### WRITTEN EXERCISE A
In the source text on Iran's nuclear program, which two leaders stood beside President Barack Obama in Pittsburgh?

### SOURCE TEXT
Pressure, be it gentle or severe, will not erase that nuclear program. The choices are now what they ever were: an American or an Israeli strike, which would probably cause a substantial war, or living in a world with Iranian nuclear weapons, which may also result in war, perhaps nuclear, over a longer period of time.
Understandably, the U.S. government has hoped for a middle course of sanctions, negotiations and bargaining that would remove the problem without the ugly consequences. This is self-delusion. Yes, British Prime Minister Gordon Brown and French President Nicolas Sarkozy stood side by side with President Barack Obama in Pittsburgh and talked sternly about lines in the sand; and yes, Russian President Dimitry Medvedev hinted that some kind of sanctions might, conceivably, be needed. They said the same things to, and with, President George W. Bush.
That’s right, the much-maligned diplomat George W. Bush was part of a diplomatic effort, continued by Barack "Change" Obama, to get Iran to abandon the nuclear weapons program that they’ve denied but that the world knows they’re gearing up. The talk and the Sternly Worded Letters(tm) from the United Nations have bought Iran the time they needed and brought us to the brink of either war on Iran or war from Iran.
Rock, meet hard place.

### EXERCISE INPUTS
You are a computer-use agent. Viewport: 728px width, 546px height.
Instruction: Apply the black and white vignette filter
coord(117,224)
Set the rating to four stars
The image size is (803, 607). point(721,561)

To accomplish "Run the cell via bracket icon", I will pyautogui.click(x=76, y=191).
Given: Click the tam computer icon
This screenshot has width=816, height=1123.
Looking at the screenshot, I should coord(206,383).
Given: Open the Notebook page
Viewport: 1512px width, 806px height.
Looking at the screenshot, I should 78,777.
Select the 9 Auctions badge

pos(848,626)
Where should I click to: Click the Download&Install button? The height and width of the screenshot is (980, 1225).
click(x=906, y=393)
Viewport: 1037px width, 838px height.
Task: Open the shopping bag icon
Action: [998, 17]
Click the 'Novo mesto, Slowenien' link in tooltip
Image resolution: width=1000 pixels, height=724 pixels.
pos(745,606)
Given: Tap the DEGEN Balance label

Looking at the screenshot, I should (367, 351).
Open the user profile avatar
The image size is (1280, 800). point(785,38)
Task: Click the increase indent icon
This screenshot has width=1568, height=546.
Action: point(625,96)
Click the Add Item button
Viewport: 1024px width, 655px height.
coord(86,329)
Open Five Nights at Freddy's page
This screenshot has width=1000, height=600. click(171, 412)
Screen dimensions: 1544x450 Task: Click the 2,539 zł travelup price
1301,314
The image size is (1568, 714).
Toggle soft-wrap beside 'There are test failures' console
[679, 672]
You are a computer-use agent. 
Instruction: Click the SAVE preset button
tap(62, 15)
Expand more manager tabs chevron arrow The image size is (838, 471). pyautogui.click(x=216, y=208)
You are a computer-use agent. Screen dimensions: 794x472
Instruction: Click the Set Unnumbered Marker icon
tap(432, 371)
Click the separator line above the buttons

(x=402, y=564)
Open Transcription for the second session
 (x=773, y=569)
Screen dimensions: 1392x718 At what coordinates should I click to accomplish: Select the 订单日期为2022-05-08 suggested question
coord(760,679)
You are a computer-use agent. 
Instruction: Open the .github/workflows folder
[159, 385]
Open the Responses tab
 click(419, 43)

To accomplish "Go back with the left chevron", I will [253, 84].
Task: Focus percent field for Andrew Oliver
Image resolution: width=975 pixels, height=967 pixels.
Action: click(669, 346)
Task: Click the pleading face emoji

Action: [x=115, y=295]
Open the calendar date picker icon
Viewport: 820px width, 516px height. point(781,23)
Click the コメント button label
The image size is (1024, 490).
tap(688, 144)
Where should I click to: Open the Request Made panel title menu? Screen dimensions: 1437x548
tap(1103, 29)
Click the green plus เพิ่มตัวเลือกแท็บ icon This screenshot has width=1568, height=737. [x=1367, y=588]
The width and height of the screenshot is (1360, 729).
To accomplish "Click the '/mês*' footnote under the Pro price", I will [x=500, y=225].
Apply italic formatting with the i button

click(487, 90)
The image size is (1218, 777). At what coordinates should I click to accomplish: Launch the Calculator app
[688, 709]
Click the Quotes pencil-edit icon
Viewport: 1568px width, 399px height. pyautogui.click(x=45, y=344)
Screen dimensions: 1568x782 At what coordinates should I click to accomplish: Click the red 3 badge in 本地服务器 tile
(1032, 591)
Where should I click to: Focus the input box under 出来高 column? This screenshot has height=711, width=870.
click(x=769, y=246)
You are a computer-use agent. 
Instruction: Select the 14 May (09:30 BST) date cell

### WRITTEN EXERCISE B
Please lay out the listing as a Markdown table with the columns Row and Line, covering everything from the line containing "Open the Responses tab" down to the end of the listing and leaving out blank lines.

### WORKED ANSWER A
British Prime Minister Gordon Brown and French President Nicolas Sarkozy.

### WORKED ANSWER B
| Row | Line |
|---|---|
| 1 | Open the Responses tab |
| 2 |  click(419, 43) |
| 3 | To accomplish "Go back with the left chevron", I will [253, 84]. |
| 4 | Task: Focus percent field for Andrew Oliver |
| 5 | Image resolution: width=975 pixels, height=967 pixels. |
| 6 | Action: click(669, 346) |
| 7 | Task: Click the pleading face emoji |
| 8 | Action: [x=115, y=295] |
| 9 | Open the calendar date picker icon |
| 10 | Viewport: 820px width, 516px height. point(781,23) |
| 11 | Click the コメント button label |
| 12 | The image size is (1024, 490). |
| 13 | tap(688, 144) |
| 14 | Where should I click to: Open the Request Made panel title menu? Screen dimensions: 1437x548 |
| 15 | tap(1103, 29) |
| 16 | Click the green plus เพิ่มตัวเลือกแท็บ icon This screenshot has width=1568, height=737. [x=1367, y=588] |
| 17 | The width and height of the screenshot is (1360, 729). |
| 18 | To accomplish "Click the '/mês*' footnote under the Pro price", I will [x=500, y=225]. |
| 19 | Apply italic formatting with the i button |
| 20 | click(487, 90) |
| 21 | The image size is (1218, 777). At what coordinates should I click to accomplish: Launch the Calculator app |
| 22 | [688, 709] |
| 23 | Click the Quotes pencil-edit icon |
| 24 | Viewport: 1568px width, 399px height. pyautogui.click(x=45, y=344) |
| 25 | Screen dimensions: 1568x782 At what coordinates should I click to accomplish: Click the red 3 badge in 本地服务器 tile |
| 26 | (1032, 591) |
| 27 | Where should I click to: Focus the input box under 出来高 column? This screenshot has height=711, width=870. |
| 28 | click(x=769, y=246) |
| 29 | You are a computer-use agent.  |
| 30 | Instruction: Select the 14 May (09:30 BST) date cell |